The path towards abstraction in Tunisia
If we believe his own diary entries, it was only during the Tunisian trip that Klee finally mastered the “colour scale”: “Colour possesses me. I don’t have to pursue it. It will possess me always, I know it. That is the meaning of this happy hour: Colour and I are one. I am a painter.” However a look at some of the watercolours made before the trip already reveals convincing coloration. In the works from this time a development towards complete abstraction is already apparent: buildings and landscapes break down into colour fields. The impulses to abstraction that Klee received in Paris, whether in his treatment of colour or with colour fields, are confirmed and further plumbed in Tunisia.

Flight from reality
With abstract symbols such as the circle, the crescent, the star or the triangle Klee attempted to depict the terrible time of the First World War without depicting reality directly. Works like Destruction and Hope or Drawing for Unlucky Star of Ships refer directly to the menacing situation. In other works such as Hermitage Klee seems to turn away from the present, to find refuge in a fairy-tale world. He invents his own landscapes, in which nature, animals, plants and celestial bodies play the main part. The frequently used motif of the eye reinforces the impression of mystery in these works. But the fairy-tale watercolours cannot be seen simply as a renunciation of reality, but as products of Klee’s contradictory perception of the state of war. As early as 1915 Klee notes in his diary: “The more horrible this world (as today, for instance), the more abstract our art, whereas a happy world brings forth an art of the here and now.”

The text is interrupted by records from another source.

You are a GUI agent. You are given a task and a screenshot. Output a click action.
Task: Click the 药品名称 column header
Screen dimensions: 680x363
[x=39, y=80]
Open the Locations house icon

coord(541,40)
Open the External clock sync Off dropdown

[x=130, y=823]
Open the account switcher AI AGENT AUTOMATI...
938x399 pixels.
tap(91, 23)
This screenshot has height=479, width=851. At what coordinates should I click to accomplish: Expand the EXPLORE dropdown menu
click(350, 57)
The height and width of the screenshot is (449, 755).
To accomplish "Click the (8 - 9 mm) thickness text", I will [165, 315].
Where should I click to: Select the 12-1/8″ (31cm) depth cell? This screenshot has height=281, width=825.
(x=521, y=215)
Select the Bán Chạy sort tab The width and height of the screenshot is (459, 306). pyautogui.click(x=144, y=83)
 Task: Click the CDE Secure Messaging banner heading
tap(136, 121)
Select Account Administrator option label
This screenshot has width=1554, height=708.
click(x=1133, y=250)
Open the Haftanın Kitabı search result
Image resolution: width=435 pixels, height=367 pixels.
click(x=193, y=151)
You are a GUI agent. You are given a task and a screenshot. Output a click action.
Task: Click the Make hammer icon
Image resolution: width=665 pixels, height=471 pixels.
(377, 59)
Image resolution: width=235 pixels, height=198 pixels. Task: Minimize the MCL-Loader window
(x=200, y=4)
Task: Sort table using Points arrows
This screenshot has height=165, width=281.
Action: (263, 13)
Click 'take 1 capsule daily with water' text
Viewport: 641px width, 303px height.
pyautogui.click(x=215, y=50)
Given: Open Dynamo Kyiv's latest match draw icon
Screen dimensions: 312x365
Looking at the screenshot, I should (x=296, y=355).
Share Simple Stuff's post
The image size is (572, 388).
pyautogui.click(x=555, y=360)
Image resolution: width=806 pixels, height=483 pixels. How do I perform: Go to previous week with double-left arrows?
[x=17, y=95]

War, persecution and death
Klee repeatedly addressed the state of war in his works. But he was barely able to sell works like this from 1914 to 1915. This is probably one reason why Klee considered a more abstract pictorial language more appropriate to the expression of contemporary events. But alongside his crystalline Cubist works in colour, Klee managed to capture the mood and atmosphere just before and during the First but also the Second World War. The artist thus reveals a keen ability for capturing and depicting the menacing situation in which people were living.

Explosive zigzag
In 1917 Klee produced a series of works with “angular zigzag movements”, as he later described them. The exploding lightningflashes are an expression of the oppression, fear, menace and destruction to which people were exposed at the time. They are also, however, abstract techniques that enable Klee to give visual form to energy and dynamism. These works impressively visualise how Klee manages to express experience with purely abstract devices such as line and colour.

Crashing down arrows
During his military deployment at airfields, Klee also had to record and photograph plane crashes by trainee pilots. Klee seems to have taken barely any interest in flying techniques. Instead he was fascinated by flying or gliding as such, and as a contrast with our earth-bound existence. From his experiences at the flying school he went on to produce a series of semi-abstract works with plunging aeroplanes and birds or a mixture of both in his plane-birds. The works often show arrows, partly as a memory of the aeroplane flechettes thrown from the planes, as in The Dart House. Soon they became a symbol of movement, power and energy as such. The arrow remains of central importance in Klee’s late work.

Numbers and letters
At the flying reinforcement division in Schleissheim, Klee’s responsibilities included the painting of aeroplane coverings. During this period he painted his first works on leftover scraps of aeroplane linen and using letter stencils, which led in the years that followed to further experiments with fabrics and letters. From January 1917 Klee worked as a clerk in the cash department of the flying school in Gersthofen. This book-keeping activity also left traces in his work – for example, he sometimes integrated columns of numbers into his compositions. Some works were produced on lined paper on which he performed his calculations, or on stained blotting paper.